*Фрагмент страницы*:
━━━━━━━━━━━━━━━━━━━━

Зимние забавы
Все новости
ЛИТЕРАТУРНИК
17 Октября 2018, 13:48

Вспоминая Мустая

Вячеслав СТРИЖЕВСКИЙ Первая встреча В качестве фоторепортера я приступил к работе в январе 1963 г. Мне тогда было 22, и я был похож на растерянного старшеклассника. Худой, профессионально совершенно неподготовленный, но тщеславный. Худоба с годами стала умеренной полнотой, профессионализм со временем также появился, а тщеславие стимулировало учебу, работу, снова учебу и работу…

Особенно мне нравились съемки спортивные, театральные и знаменитых людей, не потому что на таких съемках было легче, чем на заводе или в поле, это просто было интересно и познавательно.
Меня никто не представлял великому Мустаю, но так сложилось, что несколько раз пришлось фотографировать его: на встречах с читателями, на государственных мероприятиях, в театрах. Вероятно, я примелькался настолько, что мы начали здороваться. Тем не менее, был чрезвычайно удивлен его телефонному звонку с приглашением на фотосессию. Дело в том, что предполагалась книжная выставка в Венгрии, и москвичи-организаторы этого проекта попросили изготовить небольшой буклет о нем, как участнике выставки.
Я тщательно подготовился и пришел на квартиру поэта в назначенное время. Он жил тогда на улице Кирова, по сегодняшним меркам в скромной квартире. Из крошечной прихожей – длинный коридор на кухню, откуда шли вкусные ароматы беляшей. В этот день квартира поэта была похожа на павильон киностудии. Зал, кабинет оказались «оккупированы» творческой бригадой Свердловской киностудии, снимавшей о Мустае Кариме документальный фильм. Не без труда пробился через расставленные осветительные приборы, «топтался», мешая режиссеру и оператору. Они на меня «цыкали», так как я объективно мешал им, но все же десяток кадров удалось сделать.
После съемки шел в редакционную фотолабораторию с плохим предчувствием, которое меня не обмануло. Все снимки были «забиты» светом и съемку нужно было повторить.
Утром следующего дня позвонил Мустафе Сафичу и признался во всех грехах. Извинялся и просил разрешения поработать еще раз. Он великодушно успокаивал меня:
– Фотография тоже творческая работа, а как известно, художник имеет право на неудачу.
Одним словом, я был приглашен повторить съемку.
Морозное зимнее утро. Бегу на улицу Кирова. Вот третий этаж, квартира № 20, звоню.
Дверь открыла женщина невысокого роста. Голова тронута сединой. Мне показалось, с грустными глазами. Она сказала: «Проходите, Мустай Вас ждет».

━━━━━━━━━━━━━━━━━━━━

(Записи из набора данных)
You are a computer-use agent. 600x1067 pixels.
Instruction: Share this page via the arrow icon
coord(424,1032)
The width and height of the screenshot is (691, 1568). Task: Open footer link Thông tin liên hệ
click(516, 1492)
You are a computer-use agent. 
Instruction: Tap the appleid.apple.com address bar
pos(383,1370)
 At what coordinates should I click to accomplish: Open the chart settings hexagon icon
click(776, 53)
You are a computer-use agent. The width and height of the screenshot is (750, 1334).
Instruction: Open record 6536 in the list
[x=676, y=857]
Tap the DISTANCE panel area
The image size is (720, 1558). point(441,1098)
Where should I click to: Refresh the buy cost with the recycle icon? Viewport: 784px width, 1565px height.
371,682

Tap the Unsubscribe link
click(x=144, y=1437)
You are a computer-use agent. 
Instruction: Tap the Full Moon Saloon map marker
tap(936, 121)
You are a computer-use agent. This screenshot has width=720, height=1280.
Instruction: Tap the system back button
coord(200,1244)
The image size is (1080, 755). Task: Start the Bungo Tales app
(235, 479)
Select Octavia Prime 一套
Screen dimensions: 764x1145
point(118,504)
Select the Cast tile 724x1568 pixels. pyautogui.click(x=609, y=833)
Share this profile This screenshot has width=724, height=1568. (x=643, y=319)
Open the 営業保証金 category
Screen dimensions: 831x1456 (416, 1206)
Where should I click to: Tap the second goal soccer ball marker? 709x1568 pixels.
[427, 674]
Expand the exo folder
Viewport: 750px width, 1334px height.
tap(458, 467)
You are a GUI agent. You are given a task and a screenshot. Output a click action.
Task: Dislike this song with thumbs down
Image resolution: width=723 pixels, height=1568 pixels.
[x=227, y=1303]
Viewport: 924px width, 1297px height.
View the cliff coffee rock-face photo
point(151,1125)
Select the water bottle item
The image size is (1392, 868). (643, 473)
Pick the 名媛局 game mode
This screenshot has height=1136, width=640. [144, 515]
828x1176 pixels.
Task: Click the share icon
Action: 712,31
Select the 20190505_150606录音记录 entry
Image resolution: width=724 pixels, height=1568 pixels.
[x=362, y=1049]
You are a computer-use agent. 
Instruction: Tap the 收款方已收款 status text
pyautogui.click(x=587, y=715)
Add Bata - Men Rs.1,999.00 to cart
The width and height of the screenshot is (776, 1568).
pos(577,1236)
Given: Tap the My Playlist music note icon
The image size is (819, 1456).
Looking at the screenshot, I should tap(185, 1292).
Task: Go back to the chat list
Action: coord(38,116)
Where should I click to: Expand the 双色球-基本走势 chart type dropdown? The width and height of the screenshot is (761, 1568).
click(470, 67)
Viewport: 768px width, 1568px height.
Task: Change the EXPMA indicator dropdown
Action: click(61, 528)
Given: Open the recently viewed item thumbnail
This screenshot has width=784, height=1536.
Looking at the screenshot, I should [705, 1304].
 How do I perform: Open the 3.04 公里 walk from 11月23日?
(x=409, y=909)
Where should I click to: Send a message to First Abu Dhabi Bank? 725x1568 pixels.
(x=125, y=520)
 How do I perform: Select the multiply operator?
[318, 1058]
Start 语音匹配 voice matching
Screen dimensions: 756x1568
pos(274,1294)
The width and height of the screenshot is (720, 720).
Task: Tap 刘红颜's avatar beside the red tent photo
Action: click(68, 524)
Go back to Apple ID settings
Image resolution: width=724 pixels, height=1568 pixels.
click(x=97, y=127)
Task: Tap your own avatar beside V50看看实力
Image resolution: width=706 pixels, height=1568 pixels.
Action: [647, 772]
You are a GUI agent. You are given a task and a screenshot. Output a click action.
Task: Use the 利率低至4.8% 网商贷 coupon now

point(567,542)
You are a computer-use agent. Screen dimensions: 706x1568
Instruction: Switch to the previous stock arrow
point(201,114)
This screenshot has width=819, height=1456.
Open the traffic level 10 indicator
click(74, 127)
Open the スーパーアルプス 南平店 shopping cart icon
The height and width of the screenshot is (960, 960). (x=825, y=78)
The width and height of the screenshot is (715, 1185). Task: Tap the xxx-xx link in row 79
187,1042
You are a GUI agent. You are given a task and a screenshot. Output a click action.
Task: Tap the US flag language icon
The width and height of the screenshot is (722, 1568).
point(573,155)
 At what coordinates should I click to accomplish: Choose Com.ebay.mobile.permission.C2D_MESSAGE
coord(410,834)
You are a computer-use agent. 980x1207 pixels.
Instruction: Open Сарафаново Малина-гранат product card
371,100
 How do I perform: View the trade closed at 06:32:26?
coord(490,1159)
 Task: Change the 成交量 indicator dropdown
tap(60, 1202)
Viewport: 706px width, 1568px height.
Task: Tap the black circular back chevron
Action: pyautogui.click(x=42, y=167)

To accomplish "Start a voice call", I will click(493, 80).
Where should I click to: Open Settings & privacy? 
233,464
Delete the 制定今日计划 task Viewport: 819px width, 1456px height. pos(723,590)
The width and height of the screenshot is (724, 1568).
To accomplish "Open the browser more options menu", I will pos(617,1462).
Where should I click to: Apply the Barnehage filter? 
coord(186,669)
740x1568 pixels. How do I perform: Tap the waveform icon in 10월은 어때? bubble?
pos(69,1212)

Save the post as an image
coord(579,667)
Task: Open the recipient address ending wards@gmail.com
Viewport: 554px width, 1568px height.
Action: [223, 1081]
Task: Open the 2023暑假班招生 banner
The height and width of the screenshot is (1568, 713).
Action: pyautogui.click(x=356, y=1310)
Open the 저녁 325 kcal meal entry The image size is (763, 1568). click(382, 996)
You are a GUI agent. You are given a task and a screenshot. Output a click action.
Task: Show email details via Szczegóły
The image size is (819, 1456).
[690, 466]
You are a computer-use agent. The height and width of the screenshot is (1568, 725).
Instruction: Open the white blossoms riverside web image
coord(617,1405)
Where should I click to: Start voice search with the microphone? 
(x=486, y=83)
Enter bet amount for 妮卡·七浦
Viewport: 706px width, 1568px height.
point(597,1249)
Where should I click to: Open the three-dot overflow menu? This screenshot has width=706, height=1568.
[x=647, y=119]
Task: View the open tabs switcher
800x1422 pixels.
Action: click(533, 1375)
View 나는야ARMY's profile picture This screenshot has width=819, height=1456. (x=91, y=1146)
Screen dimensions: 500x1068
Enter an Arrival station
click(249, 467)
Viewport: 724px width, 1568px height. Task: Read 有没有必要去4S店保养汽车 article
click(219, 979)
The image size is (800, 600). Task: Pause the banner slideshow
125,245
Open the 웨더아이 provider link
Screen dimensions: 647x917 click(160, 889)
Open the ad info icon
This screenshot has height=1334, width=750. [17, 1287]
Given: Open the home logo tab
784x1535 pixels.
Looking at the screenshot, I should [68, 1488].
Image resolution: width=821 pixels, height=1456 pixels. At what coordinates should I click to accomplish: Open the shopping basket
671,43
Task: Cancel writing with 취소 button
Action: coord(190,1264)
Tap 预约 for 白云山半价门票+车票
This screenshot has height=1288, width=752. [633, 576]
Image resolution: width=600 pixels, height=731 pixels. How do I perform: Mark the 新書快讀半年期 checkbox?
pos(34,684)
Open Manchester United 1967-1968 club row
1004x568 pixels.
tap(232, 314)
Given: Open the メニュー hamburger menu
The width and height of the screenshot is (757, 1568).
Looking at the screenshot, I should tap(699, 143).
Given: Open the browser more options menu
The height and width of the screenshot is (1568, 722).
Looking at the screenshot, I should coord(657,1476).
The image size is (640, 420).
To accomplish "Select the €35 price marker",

━━━━━━━━━━━━━━━━━━━━

*Постановка задачи*: Когда автор текста «Вспоминая Мустая» приступил к работе фоторепортером?

*Решение*: В январе 1963 года.